I don’t know that anyone who doesn’t live in the barren countries in Africa or a refugee camp in the Middle East can claim to know or experience true hunger. However, when you suffer from an anxiety disorder that can lead to hospitalisation and hours of seemingly endless regurgitation as I do, I can assure you that hunger is a very real and recurrent sensation.
It is a shame but I cannot actually recall when my inability to eat began, in fact, to put it plainly, I cannot remember a time when I could sit down to eat and not have to fret about how close the bathroom was or how to make sure I always had a cold liquid to hand. It’s been that long! My earliest memories are of me dashing through the halls just beyond Chigwell School dining hall to heave my guts out. The funny thing about the many times when my lunch at school didn’t go to plan was that often I would fly past the deputy head (the school taskmaster) and they were the only times he never told someone off for running in the hallways. Small comfort, I know…
I cannot speculate on the matter of how the trouble started, only that it started when I was very young and still has a hold over my eating habits to this day. I don’t know if it arose on account of how busy a child I was what with musical commitments and studying – yes, I was a geek/nerd at school and am still – but I know that it is nothing whatsoever to do with the actual food. Doctors have diagnosed it as allergies, but been unable to determine the specific allergen, my mother (a pescetarian) reckons it’s because I eat meat, but I believe it is caused by anxiety and stress. I think that at some point during my formative years, I must have thrown up during a meal and thereupon developed a kind of psychosis towards eating with people and in a stressful – aka formal – setting, for I am not sick when I eat alone as much as I am when dining in a restaurant and/or in company.
As I’ve said already, I have been hospitalised on numerous occasions because of this and been referred to a throat and mouth specialist in the hospital later, but I do not care about the blood that shows when I am sick more than once per meal, I can easily disregard the tonsillitis that flares up as a secondary symptom on account of stomach acids aggravating my tonsils, and even the cuts I’ve got on the back of my throat from when I’ve had to stick my fingers down my throat in order to feel better on the third or fourth regurgitation matter very little to me. What I would give anything for to be healed and eliminated is the debilitating sense of failure, wrongness and guilt which accompany the physical sickness.

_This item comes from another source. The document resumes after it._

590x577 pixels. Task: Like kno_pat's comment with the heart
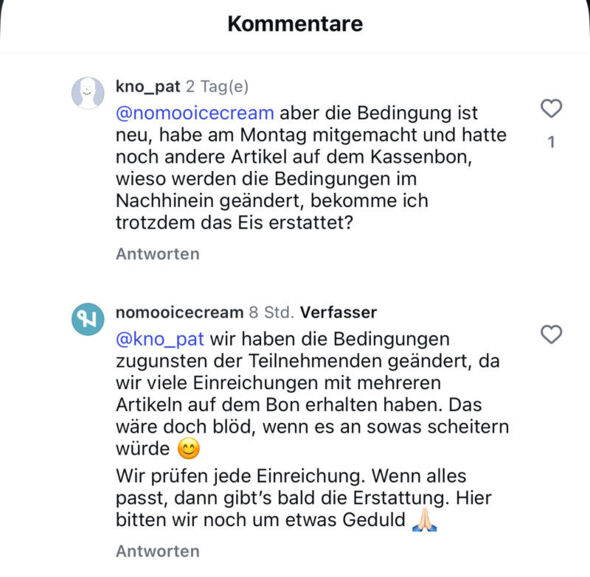tap(551, 108)
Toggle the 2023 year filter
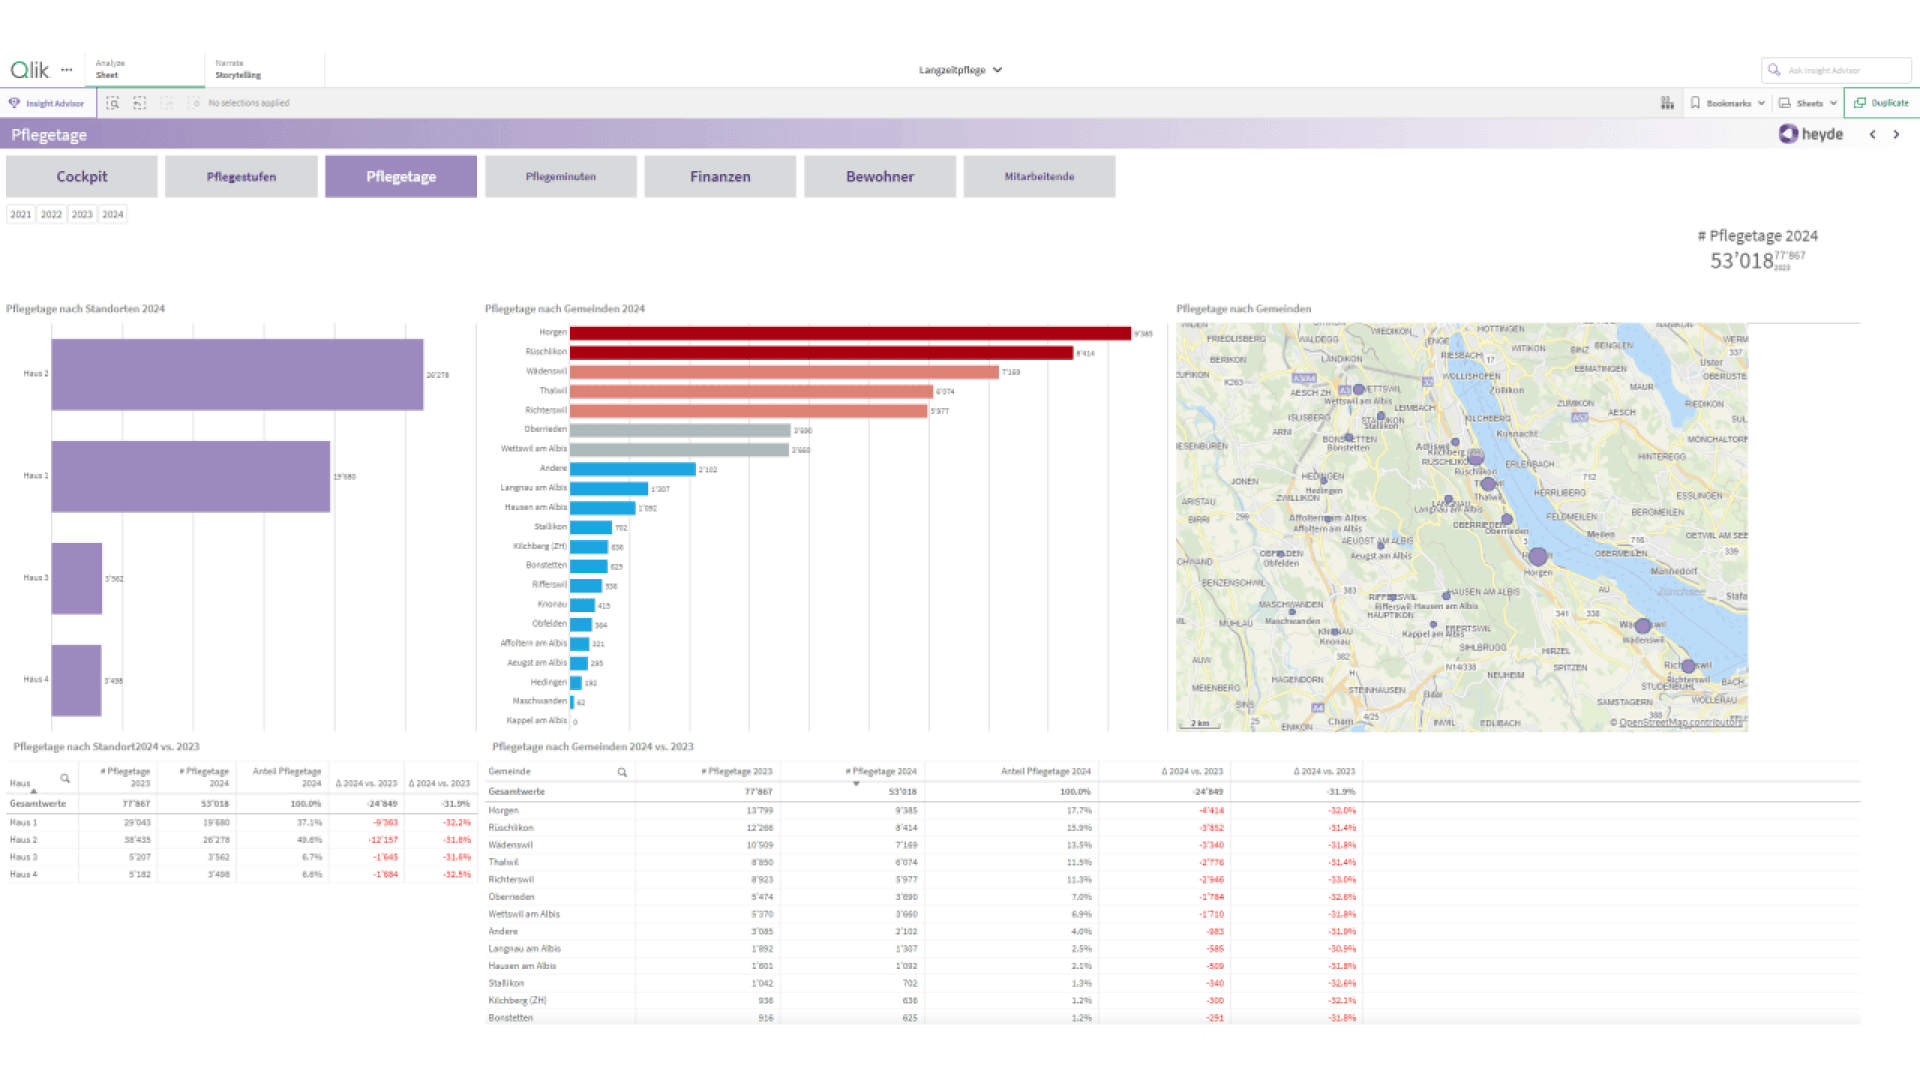Image resolution: width=1920 pixels, height=1080 pixels. point(82,214)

One of the phrases I am known for using when I see or am referring to a particularly problematic or jarring human being is “it’s like God threw up a person” and though I know it’s not an especially pleasant or eloquent statement, I feel it sums up the sheer inadequacy of the current settings in a situation where you cannot simply press a button to restore factory settings (please pardon the IT Crowd divergence).
The current settings on my body’s mainframe seem to be to fail whenever possible and not backup any crucial information or just shut down at a moment’s notice. In other words, my body is the MS DOS of computers! My body does not function with speed or finesse and cannot do the most basic functions that I expect of it in this – or any, for that matter – day and age. I am now 21 years of age and despite my romantic, mental, sexual and social lives being non-existent or at best deeply dysfunctional, I feel I am well within my rights to beg the divine beings in the world, to just let me be able to sit down to eat without worrying myself and my fellow diners and having to locate the restrooms ahead of time and then panic if they seem more than a minute’s gallop away.
So, to conclude, I guess I am luckier than the poor souls who live without food and don’t know from where their next meal is coming, but (#thirdworldproblems) having a lobster Thermidor or the best bangers and mash in the country (from The Waggon & Horses, Lymington) steaming and appetising on a plate in front of you and then replacing it into a toilet bowl is a kind of Tantalean torture of the 21st century that is hard to bear. All I am saying is that people forget or dismiss depression and anxiety because so often there is no physical repercussion, however, this post serves as proof and a cautionary tale that mental illness can lead to and perpetuate all kinds of physical trauma. Mine is the certain regurgitation and the competition between keeping food down and defeating my body or letting it get the better of me and vacate my stomach. It’s a game of mealtime and a game that until it’s solved and I have help I can not be expected to win. I just have to apologise constantly and continuously to the people with whom I sit down to meals for worrying them and for consistently flying from the table.